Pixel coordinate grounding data
- - - -
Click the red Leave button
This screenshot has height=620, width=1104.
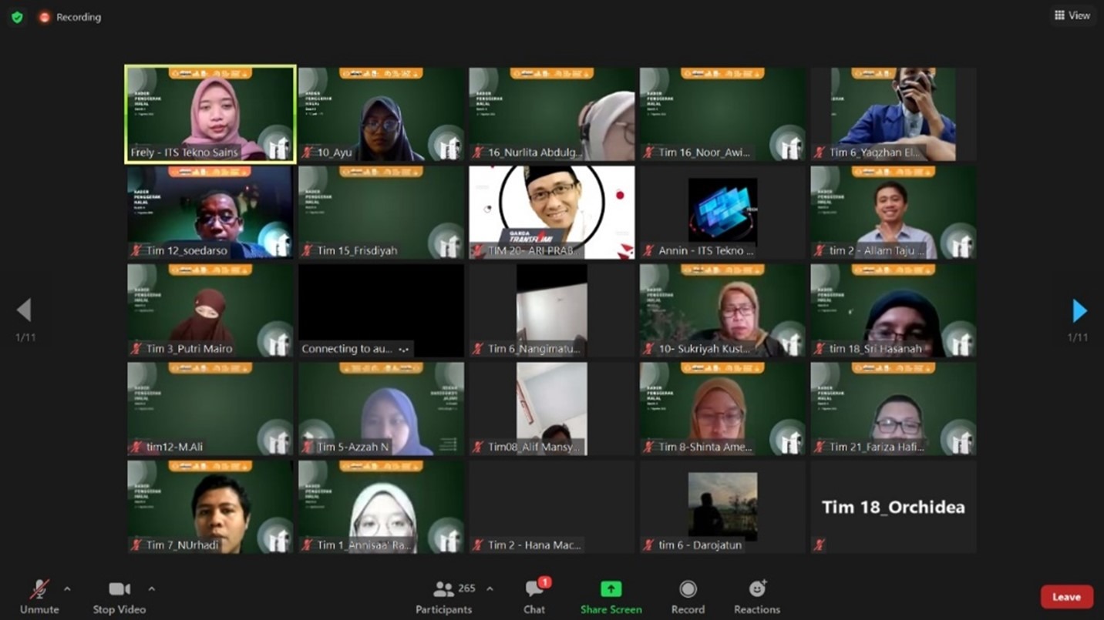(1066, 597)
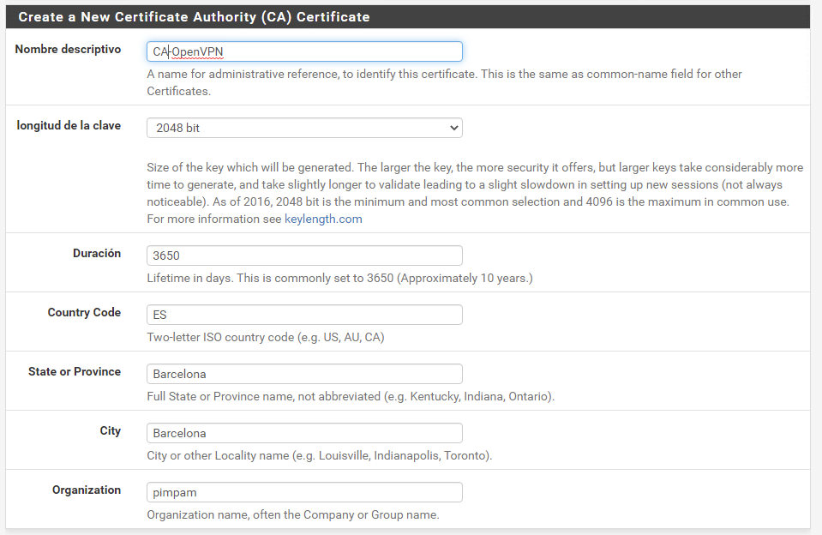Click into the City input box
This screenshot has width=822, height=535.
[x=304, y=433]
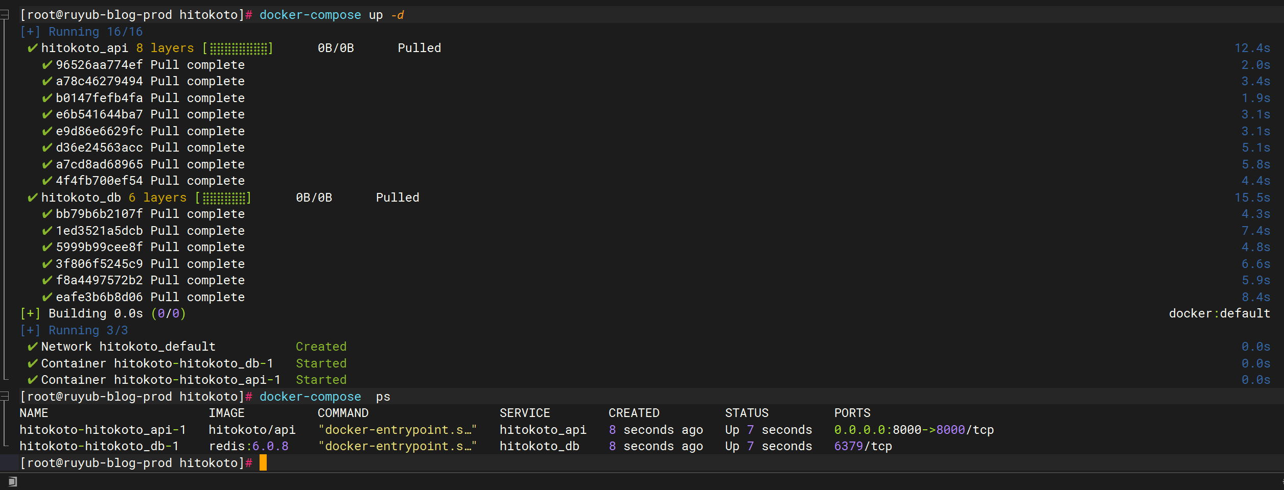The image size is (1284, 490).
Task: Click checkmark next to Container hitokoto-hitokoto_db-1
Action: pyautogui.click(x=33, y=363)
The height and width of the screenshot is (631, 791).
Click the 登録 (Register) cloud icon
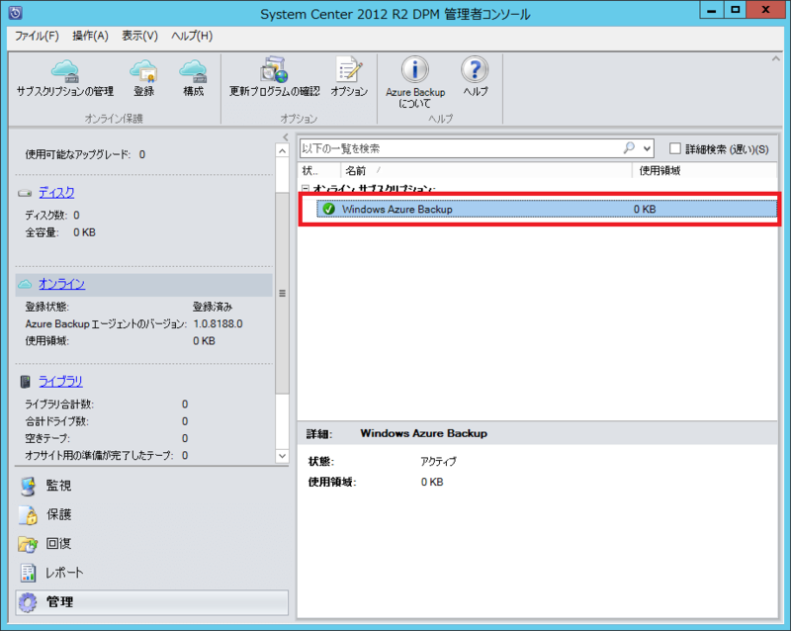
- - - -
_What you should do:_ Word for word, restate the records above and drop the pictures.

_Problem solution:_
Click the red Leave button
This screenshot has height=620, width=1104.
(1066, 597)
Click into the City input box
This screenshot has width=822, height=535.
[x=304, y=433]
The image size is (1284, 490).
Task: Click checkmark next to Container hitokoto-hitokoto_db-1
Action: pyautogui.click(x=33, y=363)
The height and width of the screenshot is (631, 791).
Click the 登録 (Register) cloud icon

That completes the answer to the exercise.